Integrated process for fungal citric acid fermentation using apple processing wastes and sequential extraction of chitosan from waste stream

The present study was carried out to explore the possibility of extracting chitosan (CTS) from waste fungal mycelium as co-product during citric acid (CA) fermentation. CA biosynthesis was carried out through solid-state (SSF) and submerged fermentation (SmF) in lab scale fermenters using apple pomace (AP) and apple pomace ultrafiltration sludge (APS) by Aspergillus niger NRRL 567. CA production of 182.8 ± 8.2 and 294.2 ± 13.2 g/kg dried AP and 18.4 ± 1.24 and 40.3 ± 2.0 g/L APS was achieved through SSF and SmF after 120 h and 132 h fermentation period, respectively in control and in treatment with methanol as an inducer.The resulting waste fungal biomass during CA production was used for CTS extraction using ambient conditions. Extractable CTS was found to be higher in control (treatment with no inducer) with 6.40% and 5.13% of dried fungal mycelium resulting from the SSF and SmF, respectively as compared to treatments supplemented with inducers (ethanol and methanol).

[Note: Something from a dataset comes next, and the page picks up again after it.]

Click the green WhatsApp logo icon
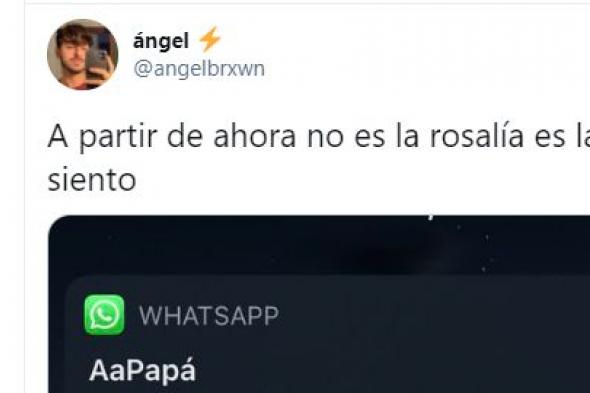 coord(104,315)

Degree of deacetylation of the CTS ranged from 78 to 86% for fungal biomass obtained from SSF and SmF. The viscosity of fungal CTS was in a range of 1.02-1.18 Pa s−1, comparable to the commercial crab shell CTS. The study indicated the possibility of sequential extraction of superior quality CTS from waste fungal biomass resulting from various fungal-based biotechnological industries including CA.